Published: 19 February 2020

Integrable systems, mathematical physics, non-commutative Poisson geometry

Dr Maxime Fairon

School of Mathematics & Statistics

Type of fellowship Rankin-Sneddon Research Fellowship

Area of research  Integrable systems, mathematical physics, non-commutative Poisson geometry

Why did you choose to pursue a fellowship in your research career?

A few months before submitting my PhD thesis at the University of Leeds, I began to look at the possible next steps in my academic career. Since I had been developing a new point of view to tackle problems arising in mathematical physics at that time, it quickly appeared to be a better opportunity for me to investigate new connections between my work and other topics within my field, rather than applying for postdoctoral positions where I would work on other people’s projects which may not be related to what I was doing. Therefore, I began to state problems that I would be interested to know how to solve, and I was hoping that these questions would form the beginning of a research programme on which I would be working independently. This strategy turned out to be successful, and I am glad to say that I am currently investigating some of these problems as part of my fellowship.

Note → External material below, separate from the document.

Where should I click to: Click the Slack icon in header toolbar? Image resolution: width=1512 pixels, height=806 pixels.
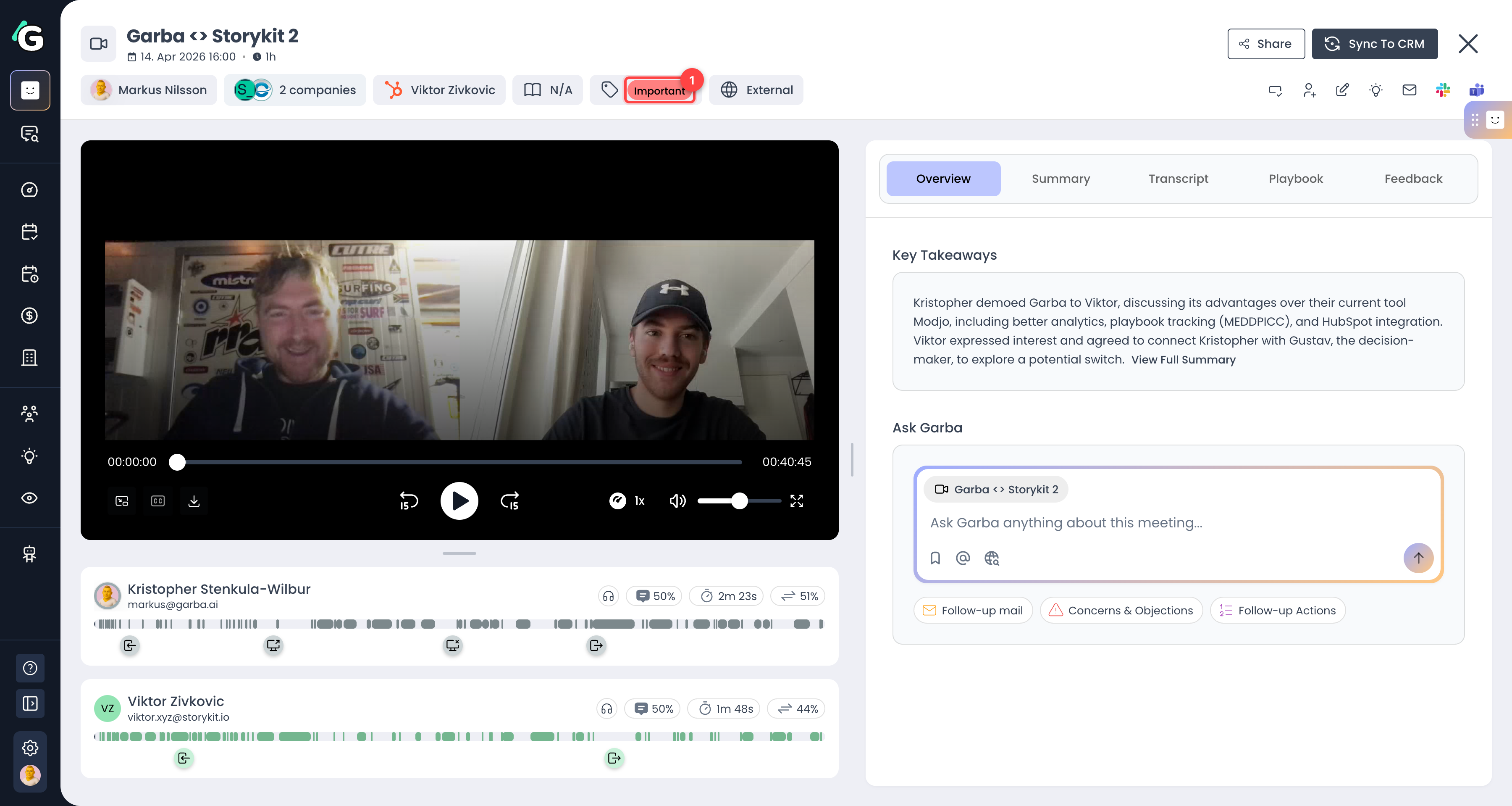click(x=1443, y=90)
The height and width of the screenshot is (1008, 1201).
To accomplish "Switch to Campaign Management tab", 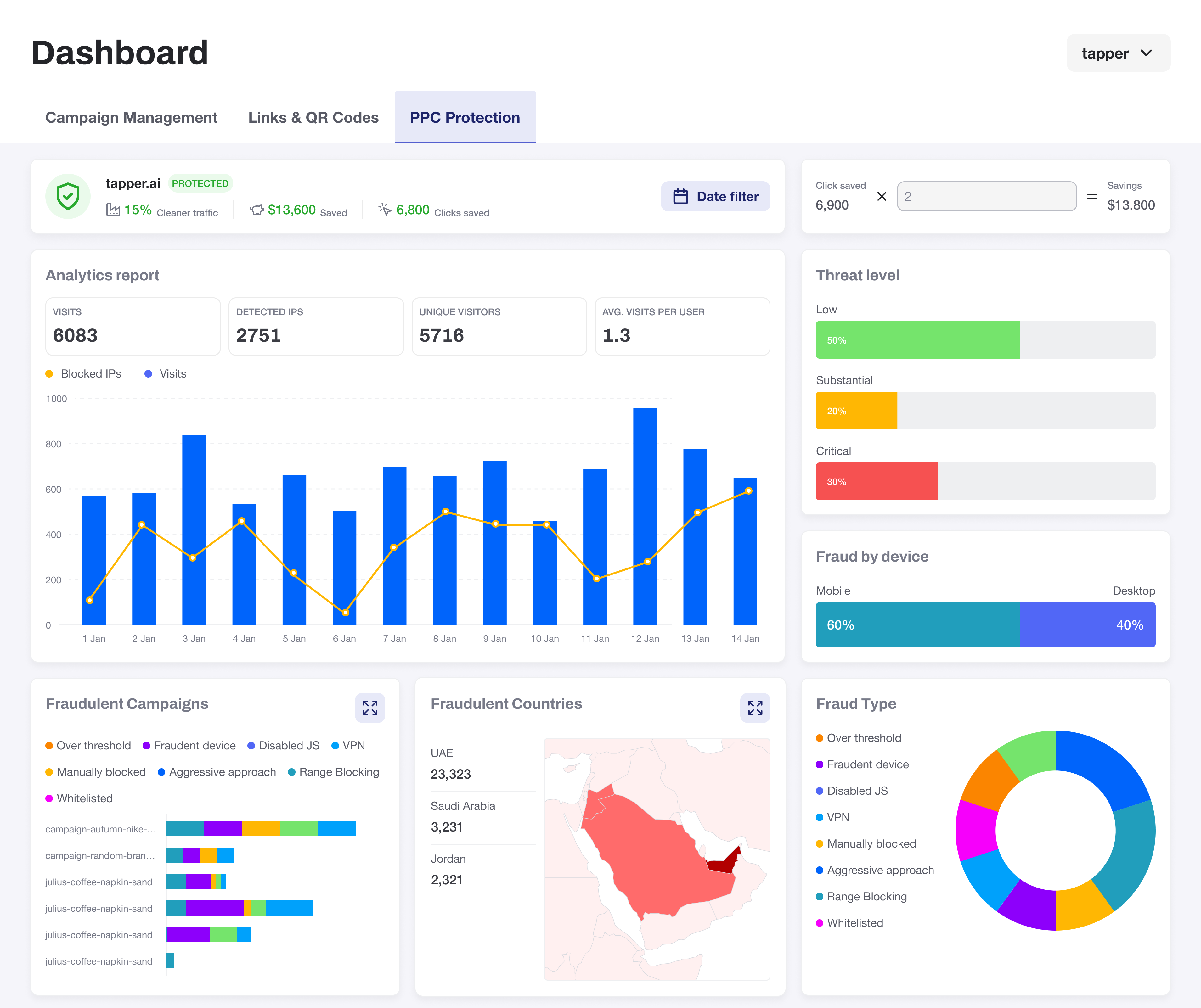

Why work at the University of Glasgow?

Within the School of Mathematics and Statistics in Glasgow, there are research groups focusing on algebra, geometry and mathematical physics. As my research interests lie at the intersection of these three subjects, Glasgow is one of the most suitable places which can offer me a stimulating environment to carry on my works in progress and to collaborate with new people. 

How would you describe your research in 20 words or less?

Understanding physical systems of interacting particles using the representation theory of non-commutative algebras

What is your research highlight?

In November 2018, I posted a preprint on arXiv (the repository of preprints in mathematics & physics) which answered a conjecture made 20 years earlier about the Hamiltonian formulation of a particular system of interacting particles. A key aspect of that work which I did with my PhD supervisor is that we obtained this result by using a new range of techniques from a different field; we understood a geometric problem of interest to mathematical physicists by studying non-commutative algebras.  

What do you look for in a collaboration?

For me, a fruitful collaboration requires a small group of researchers with a common interest but different backgrounds. In that way, each collaborator can suggest ideas to pursue or techniques to use, and the others learn something from this new point of view.

How do you see your research impacting society?

The interesting aspect of mathematics is that you never know in advance where your research could be impactful. In my particular area, there exists a relationship between systems of interacting particles and solutions of equations governing wave phenomena, which are models used for example in hydrodynamics or optics, but which also appear in chemistry and biology. So, I would be glad to discover that, one day, my research was also used to understand models that appear in other fields, and that may be of direct interest to society as a whole.

What next?

At the moment, I am enjoying the fact that a fellowship allows to spend time to do research without worrying about finding another position on a short-term basis. I hope that I will be able to secure either a further fellowship or a position as a lecturer within 3 years, and that I will be tackling a more elaborate research agenda by that time.